STATED TASK: Transcribe the material below verbatim, reproducing every line and character without alteration.

RECORDED INFORMATION:
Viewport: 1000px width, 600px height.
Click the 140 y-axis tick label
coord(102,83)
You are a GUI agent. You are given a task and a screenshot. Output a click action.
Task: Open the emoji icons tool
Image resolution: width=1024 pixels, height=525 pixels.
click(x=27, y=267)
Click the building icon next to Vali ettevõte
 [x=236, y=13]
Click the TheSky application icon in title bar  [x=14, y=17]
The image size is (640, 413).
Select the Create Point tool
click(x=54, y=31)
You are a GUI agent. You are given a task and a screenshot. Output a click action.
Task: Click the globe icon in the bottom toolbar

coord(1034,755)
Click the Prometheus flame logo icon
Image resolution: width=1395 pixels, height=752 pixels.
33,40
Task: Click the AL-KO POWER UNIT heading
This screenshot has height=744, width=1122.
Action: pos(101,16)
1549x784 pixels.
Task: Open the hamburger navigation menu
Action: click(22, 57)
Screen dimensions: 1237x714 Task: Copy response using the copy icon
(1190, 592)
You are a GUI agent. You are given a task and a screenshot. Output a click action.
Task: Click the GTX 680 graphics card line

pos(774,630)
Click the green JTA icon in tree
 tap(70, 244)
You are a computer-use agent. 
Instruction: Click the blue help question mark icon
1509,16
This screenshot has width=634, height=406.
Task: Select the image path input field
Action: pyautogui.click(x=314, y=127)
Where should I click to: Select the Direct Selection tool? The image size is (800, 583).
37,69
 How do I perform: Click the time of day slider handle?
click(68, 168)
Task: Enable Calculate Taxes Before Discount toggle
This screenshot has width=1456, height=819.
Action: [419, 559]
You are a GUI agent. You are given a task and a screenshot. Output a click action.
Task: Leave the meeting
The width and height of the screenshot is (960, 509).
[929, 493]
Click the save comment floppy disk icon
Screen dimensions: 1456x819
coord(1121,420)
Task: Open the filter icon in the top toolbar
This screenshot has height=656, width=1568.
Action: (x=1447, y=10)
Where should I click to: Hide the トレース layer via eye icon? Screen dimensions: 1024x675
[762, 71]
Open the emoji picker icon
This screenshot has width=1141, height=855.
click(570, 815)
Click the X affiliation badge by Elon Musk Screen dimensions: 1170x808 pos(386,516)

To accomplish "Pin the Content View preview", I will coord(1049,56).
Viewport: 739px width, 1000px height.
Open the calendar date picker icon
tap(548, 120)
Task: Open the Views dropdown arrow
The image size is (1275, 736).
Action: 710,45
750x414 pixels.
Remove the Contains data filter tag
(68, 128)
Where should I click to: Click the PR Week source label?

TASK RESULT:
Viewport: 1000px width, 600px height.
Click the 140 y-axis tick label
coord(102,83)
You are a GUI agent. You are given a task and a screenshot. Output a click action.
Task: Open the emoji icons tool
Image resolution: width=1024 pixels, height=525 pixels.
click(x=27, y=267)
Click the building icon next to Vali ettevõte
 [x=236, y=13]
Click the TheSky application icon in title bar  [x=14, y=17]
The image size is (640, 413).
Select the Create Point tool
click(x=54, y=31)
You are a GUI agent. You are given a task and a screenshot. Output a click action.
Task: Click the globe icon in the bottom toolbar

coord(1034,755)
Click the Prometheus flame logo icon
Image resolution: width=1395 pixels, height=752 pixels.
33,40
Task: Click the AL-KO POWER UNIT heading
This screenshot has height=744, width=1122.
Action: pos(101,16)
1549x784 pixels.
Task: Open the hamburger navigation menu
Action: click(22, 57)
Screen dimensions: 1237x714 Task: Copy response using the copy icon
(1190, 592)
You are a GUI agent. You are given a task and a screenshot. Output a click action.
Task: Click the GTX 680 graphics card line

pos(774,630)
Click the green JTA icon in tree
 tap(70, 244)
You are a computer-use agent. 
Instruction: Click the blue help question mark icon
1509,16
This screenshot has width=634, height=406.
Task: Select the image path input field
Action: pyautogui.click(x=314, y=127)
Where should I click to: Select the Direct Selection tool? The image size is (800, 583).
37,69
 How do I perform: Click the time of day slider handle?
click(68, 168)
Task: Enable Calculate Taxes Before Discount toggle
This screenshot has width=1456, height=819.
Action: [419, 559]
You are a GUI agent. You are given a task and a screenshot. Output a click action.
Task: Leave the meeting
The width and height of the screenshot is (960, 509).
[929, 493]
Click the save comment floppy disk icon
Screen dimensions: 1456x819
coord(1121,420)
Task: Open the filter icon in the top toolbar
This screenshot has height=656, width=1568.
Action: (x=1447, y=10)
Where should I click to: Hide the トレース layer via eye icon? Screen dimensions: 1024x675
[762, 71]
Open the emoji picker icon
This screenshot has width=1141, height=855.
click(570, 815)
Click the X affiliation badge by Elon Musk Screen dimensions: 1170x808 pos(386,516)

To accomplish "Pin the Content View preview", I will coord(1049,56).
Viewport: 739px width, 1000px height.
Open the calendar date picker icon
tap(548, 120)
Task: Open the Views dropdown arrow
The image size is (1275, 736).
Action: 710,45
750x414 pixels.
Remove the Contains data filter tag
(68, 128)
Where should I click to: Click the PR Week source label?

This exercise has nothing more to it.